Tujuan Tugas -
Salin ulang item mulai dari baris yang memuat "The height and width of the screenshot is (521, 851)." sampai baris terakhir dari item tersebut, dengan kedua ujungnya ikut disalin.

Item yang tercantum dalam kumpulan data

==================================================

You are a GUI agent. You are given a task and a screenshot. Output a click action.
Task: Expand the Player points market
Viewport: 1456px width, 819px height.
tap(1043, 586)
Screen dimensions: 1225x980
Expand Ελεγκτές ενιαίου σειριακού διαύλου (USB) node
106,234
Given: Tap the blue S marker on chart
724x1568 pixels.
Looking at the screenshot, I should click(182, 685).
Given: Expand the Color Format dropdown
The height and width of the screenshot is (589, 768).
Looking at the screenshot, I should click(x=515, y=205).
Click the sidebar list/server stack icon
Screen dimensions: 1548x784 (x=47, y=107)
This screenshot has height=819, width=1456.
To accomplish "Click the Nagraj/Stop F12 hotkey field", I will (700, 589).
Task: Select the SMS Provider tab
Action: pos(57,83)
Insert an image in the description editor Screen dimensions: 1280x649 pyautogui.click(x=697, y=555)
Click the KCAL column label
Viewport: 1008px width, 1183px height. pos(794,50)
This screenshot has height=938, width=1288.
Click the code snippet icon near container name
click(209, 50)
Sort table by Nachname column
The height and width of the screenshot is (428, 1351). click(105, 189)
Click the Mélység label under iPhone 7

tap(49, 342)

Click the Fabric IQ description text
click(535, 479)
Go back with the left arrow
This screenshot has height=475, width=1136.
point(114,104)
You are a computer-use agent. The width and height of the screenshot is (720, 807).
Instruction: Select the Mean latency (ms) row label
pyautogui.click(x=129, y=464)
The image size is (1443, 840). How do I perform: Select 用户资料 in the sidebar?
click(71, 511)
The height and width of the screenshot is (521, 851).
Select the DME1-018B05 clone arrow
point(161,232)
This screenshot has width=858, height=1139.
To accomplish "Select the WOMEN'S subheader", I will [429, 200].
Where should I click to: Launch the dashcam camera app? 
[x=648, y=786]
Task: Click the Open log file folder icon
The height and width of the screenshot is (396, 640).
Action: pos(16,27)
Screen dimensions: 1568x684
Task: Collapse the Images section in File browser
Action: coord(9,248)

==================================================

Jawaban Lengkap -
The height and width of the screenshot is (521, 851).
Select the DME1-018B05 clone arrow
point(161,232)
This screenshot has width=858, height=1139.
To accomplish "Select the WOMEN'S subheader", I will [429, 200].
Where should I click to: Launch the dashcam camera app? 
[x=648, y=786]
Task: Click the Open log file folder icon
The height and width of the screenshot is (396, 640).
Action: pos(16,27)
Screen dimensions: 1568x684
Task: Collapse the Images section in File browser
Action: coord(9,248)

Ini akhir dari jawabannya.